Exercise prompt
Omit the pictures, please, and give each record below again exactly.

* * * * * * *

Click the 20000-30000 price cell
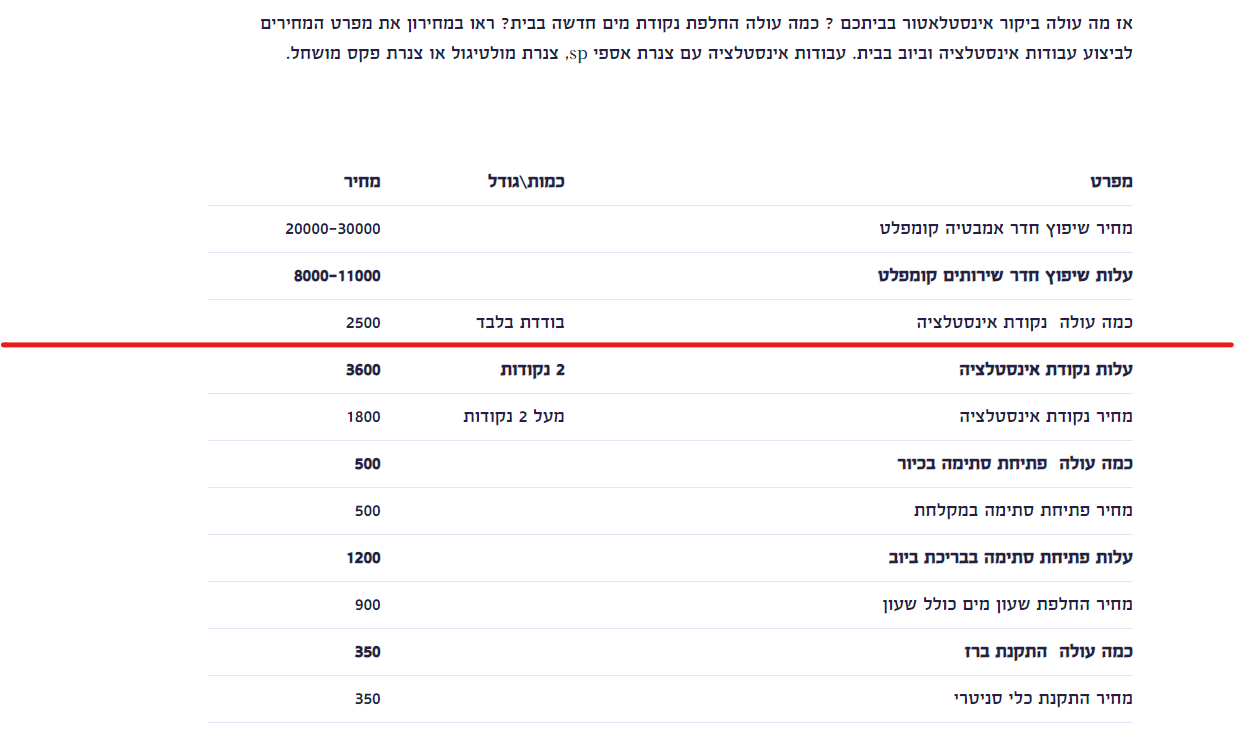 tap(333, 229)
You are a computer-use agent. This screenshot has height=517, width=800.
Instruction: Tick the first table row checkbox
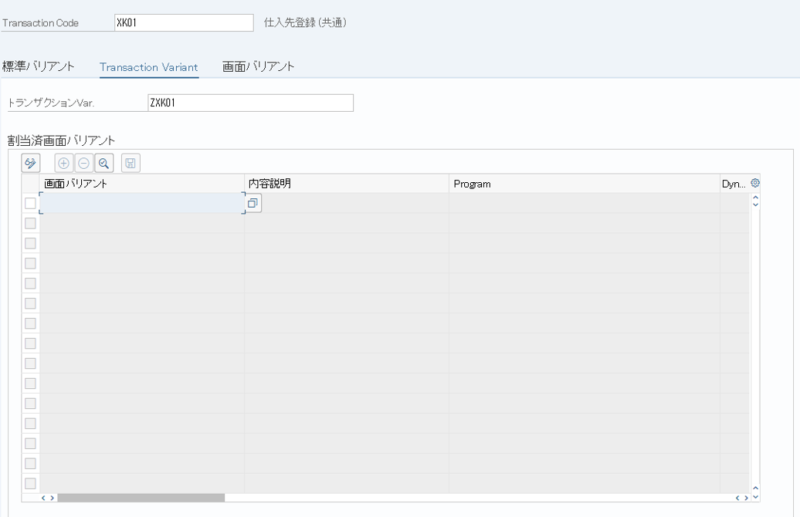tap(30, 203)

* * * * * * *

Solved exercise
Click the 20000-30000 price cell
 tap(333, 229)
You are a computer-use agent. This screenshot has height=517, width=800.
Instruction: Tick the first table row checkbox
tap(30, 203)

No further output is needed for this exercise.